-- Source data follows --
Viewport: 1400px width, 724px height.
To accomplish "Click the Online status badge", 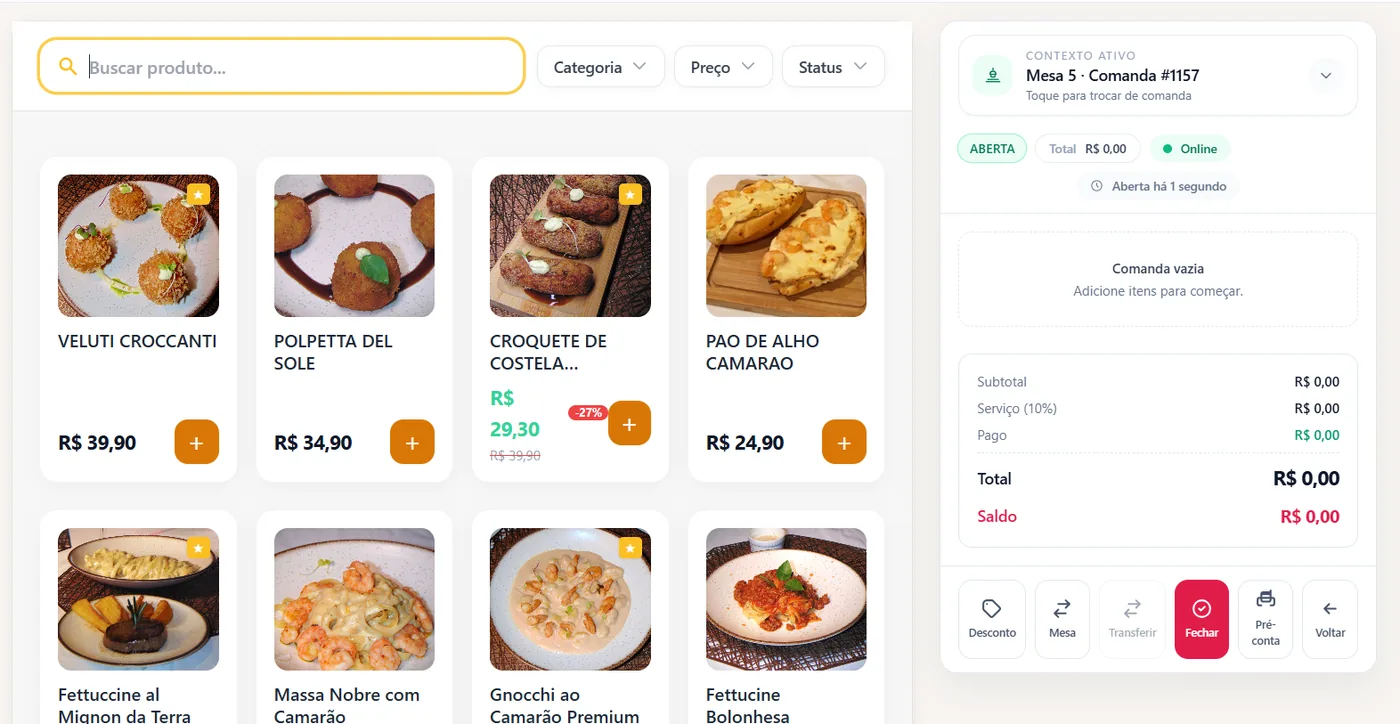I will (1190, 148).
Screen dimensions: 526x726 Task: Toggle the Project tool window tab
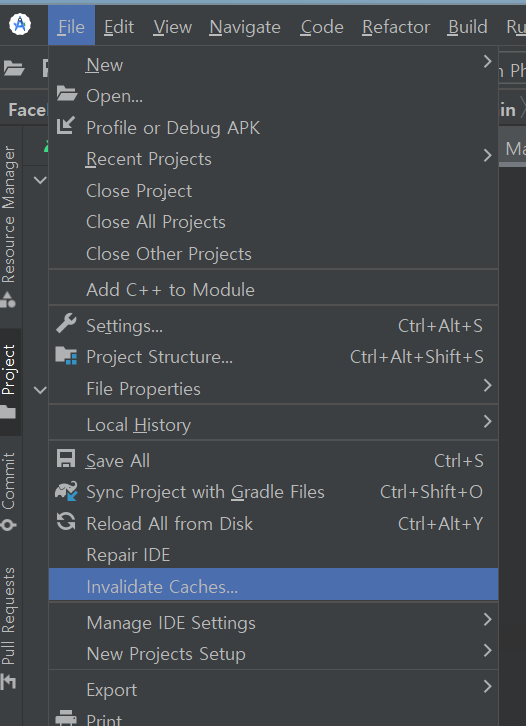point(8,382)
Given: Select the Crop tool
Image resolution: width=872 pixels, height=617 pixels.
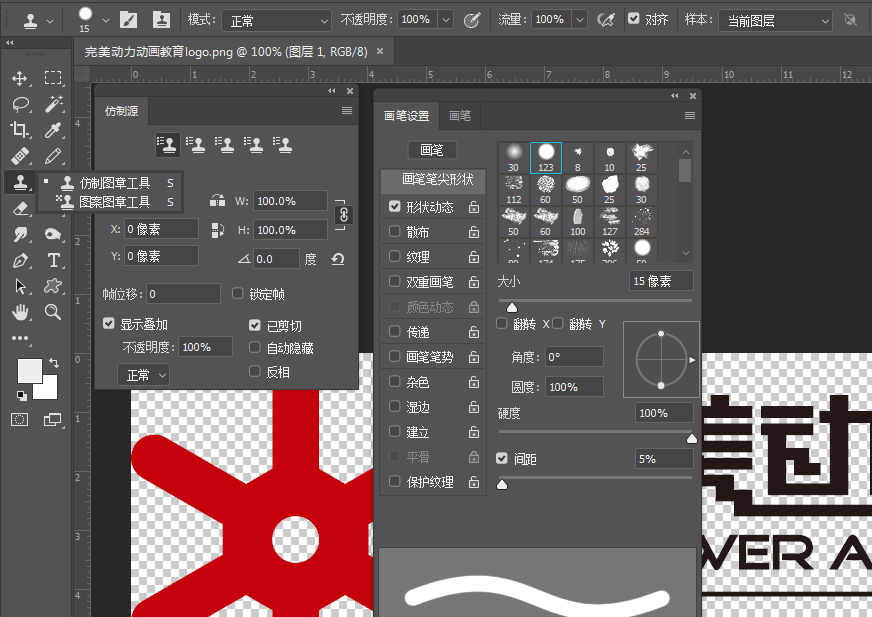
-- Source data concluded --
Action item. The range to set down runs from the line containing "Screen dimensions: 526x726" through the final line of the data, both ends included; give it exactly and drop the pictures.

Reply.
Screen dimensions: 526x726 Task: Toggle the Project tool window tab
point(8,382)
Given: Select the Crop tool
Image resolution: width=872 pixels, height=617 pixels.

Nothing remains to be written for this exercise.